Also on board the yacht was its owner and Mr Beresford-Beardow’s half-brother Peter Greenfield, who on his Facebook page detailed how they were piloting the boat from Sydney to Melbourne.
The former Wangaratta High School student, who is now from Melbourne, also mentioned the group was planning to stop at Wilsons Promontory National Park, where they were hoping to stay a night or two and go bushwalking.
The group set out on the adventure on November 2 and the last Facebook post was on November 9.
The head of the Seaspray Foreshore Committee, John Morgan, said the choppy conditions had caused the father to overbalance and fall from the front deck of the yacht and into the water.
He said the son was quick to jump straight in after him, without success.
A mayday call was heard by workers on an oil rig and authorities were then notified.
Crews were able to rescue the son but the father was nowhere to be found.
Mr Morgan said the sea was calm on Monday morning but conditions had changed rapidly by the afternoon.
“It cut up really rough,” he said.
“The wind was blowing towards Lakes Entrance but the current was flowing in the other direction towards Port Albert.”

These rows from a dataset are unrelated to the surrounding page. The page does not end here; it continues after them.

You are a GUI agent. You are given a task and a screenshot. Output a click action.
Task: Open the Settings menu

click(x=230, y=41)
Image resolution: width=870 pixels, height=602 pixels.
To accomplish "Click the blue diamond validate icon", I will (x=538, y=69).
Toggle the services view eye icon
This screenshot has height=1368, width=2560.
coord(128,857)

Mr Morgan said a third man on the yacht, the young man’s uncle, did not want to get off the yacht.
“One of our ex-members stayed on the yacht with him and they got towed to Lakes Entrance,” he said.
Greg Oakes, rear commodore of the North East Windsport Club based in Wangaratta, said it would be a sad time for the family.

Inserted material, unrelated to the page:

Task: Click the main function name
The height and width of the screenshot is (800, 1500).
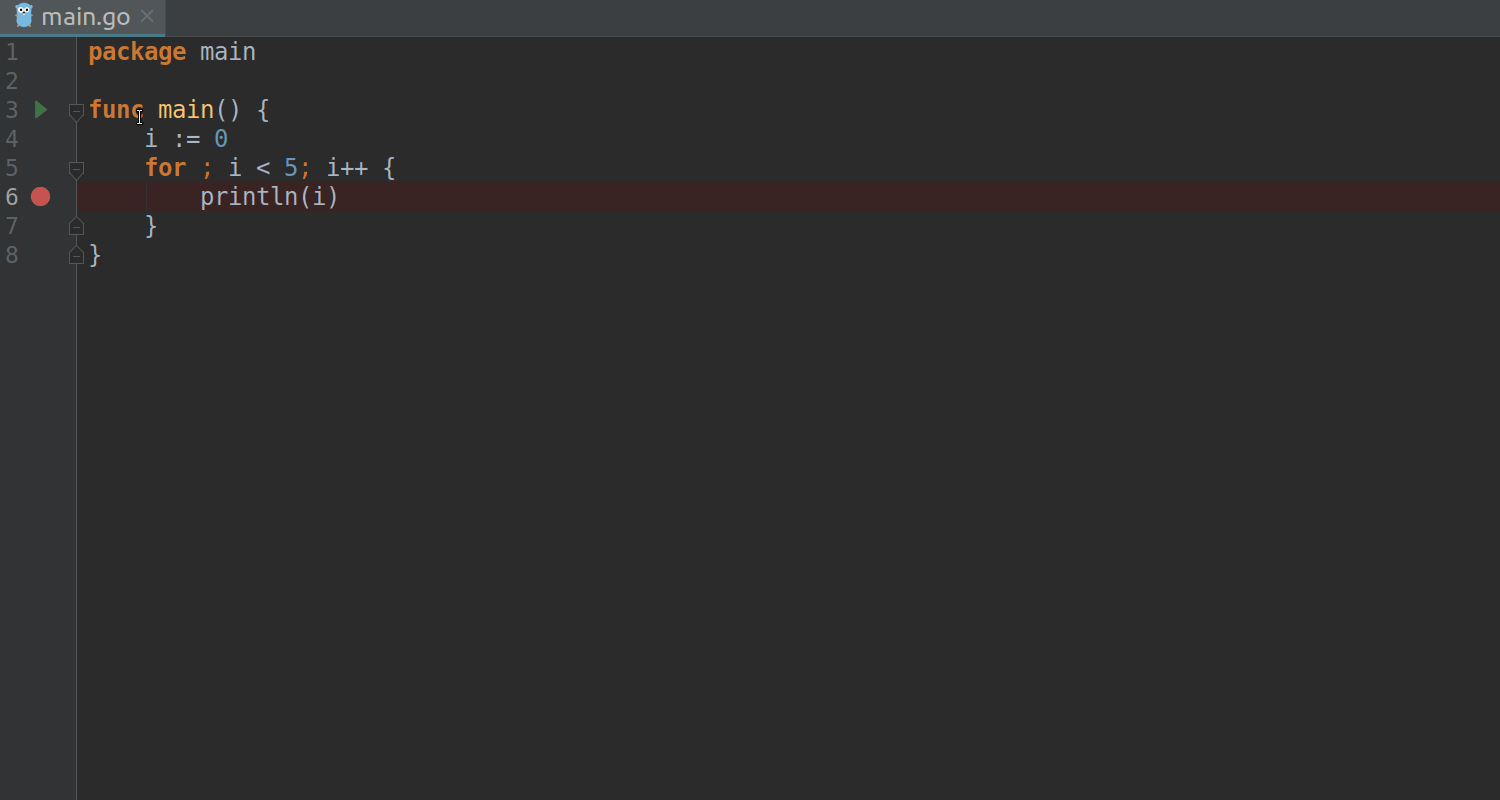Action: click(x=186, y=109)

Mr Oakes said while the man was unknown to the club, the sailing fraternity was in mourning.
“Having someone go overboard and then not being able to find them is the worst thing that can happen,” he said.
Police recommenced the search at first light yesterday morning with the assistance of Air Wing representatives from the Seaspray and Woodside life saving clubs and SES.
The yacht has been escorted back to Lakes Entrance for further examination.